A couple of friends of mine, David Flynn and Rick White of Fusion-IO (http://www.fusionio.com), demoed their new product the ioDrive at DEMOfall a few days ago... Very awesome stuff! It is a Silicon-Based NAND Flash storage solution. It is a PCIe (x4) card that currently holds up to 640GB of solid state NAND Flash storage with a built in controller. Plans for next year will expand it to 1.2TB.
It's got 160 parallel channels to the flash chips and can do about 100,000 IOPS per card, with sustained reads of 700-800 MB/sec and sustained writes of up to 600 MB/sec. That's about 8-9 times fast that high performance Ultra SCSI disk. It's also about 40 times faster than Intel's SSD solid state drive.
To put it in more directly realized terms, this data rate is equal to copying about 1 full DVD's worth of data in about 8 seconds. Now that's fast!
Add to that the ability to RAID multiple cards together in the same chassis for added performance and storage capacity...
Check out the recorded demo and review that TG Daily did at DEMOfall07 with David Flynn, CTO, and Rick White, CEO, of Fusion-IO, here. You can get the entire demo here, but no review article.
Here's another interesting review from Techworld.
Here's a chart of sustained data rates in comparison to the new ioDrive.

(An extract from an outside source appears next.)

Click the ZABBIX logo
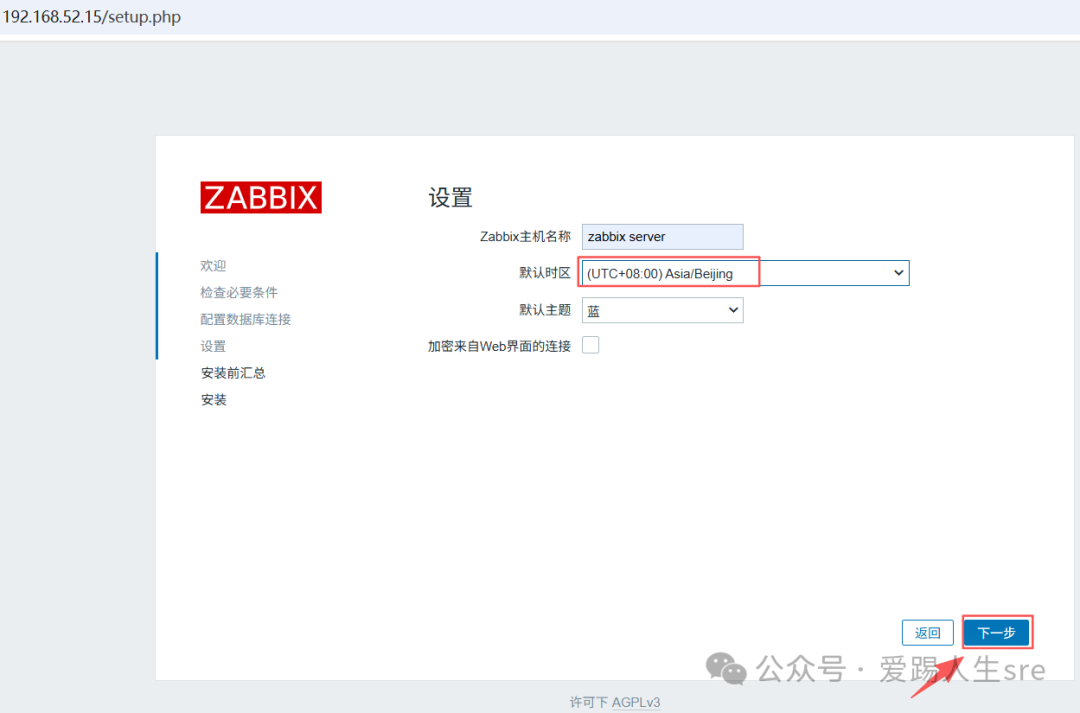This screenshot has width=1080, height=713. click(x=260, y=197)
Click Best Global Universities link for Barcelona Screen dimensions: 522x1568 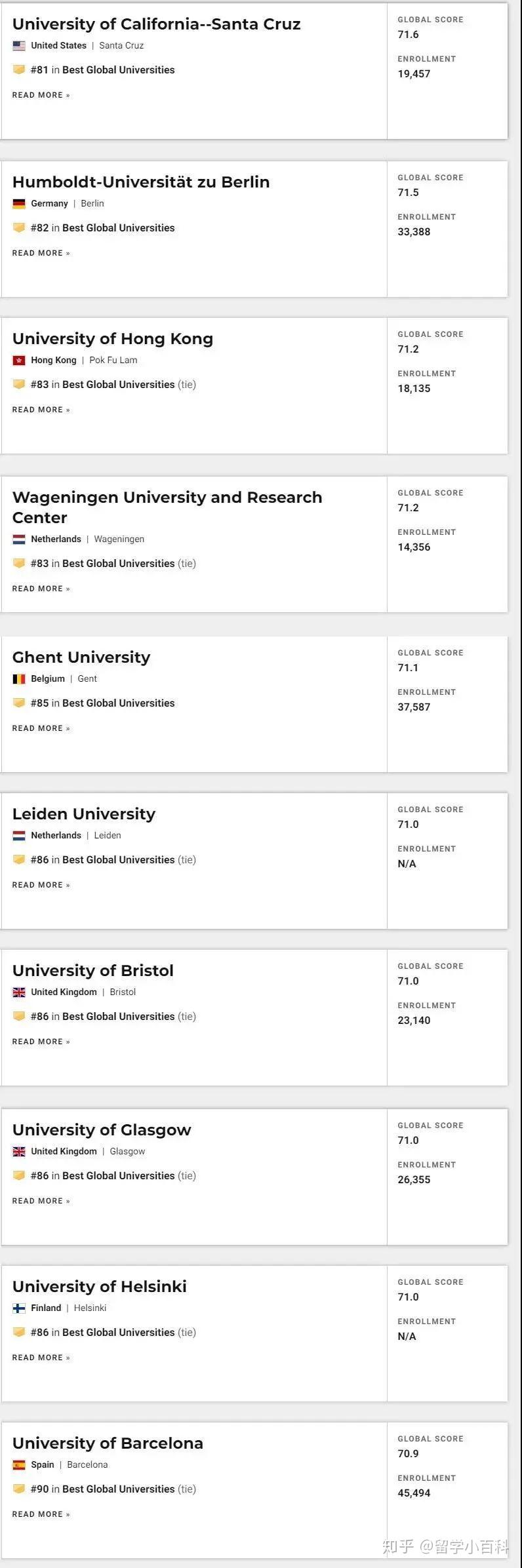pos(119,1489)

This stuff really rocks. As with most new technologies, the initial costs are high (currently about $30/GB), but compared to similar breakthrough technologies, fairly comparable (ie initial GB speed network switches, the 1st 1GB hard drive, etc.). I remembering paying $250 (at a wholesale cost) for a 400MB hard drive back in '93... That's over $600/GB...
The future direction of this technology is where it really shakes up our current preceptions. As more investors come online, as demand drives prices down, and competition tries to mimic this new technology, prices will dip to levels where this stuff can begin to creep in and take over in Extreme Gaming systems, Video Editing/Rendering and Multimedia systems, and high-end Business/Development PCs, as well as just the enterprise servers that are the current primary contact. And who knows what the future may bring... The team they have at Fusion-IO is working hard on many new ways to break-down the current paridigms of the storage world, and their next announcements will shake it up as much as this one did!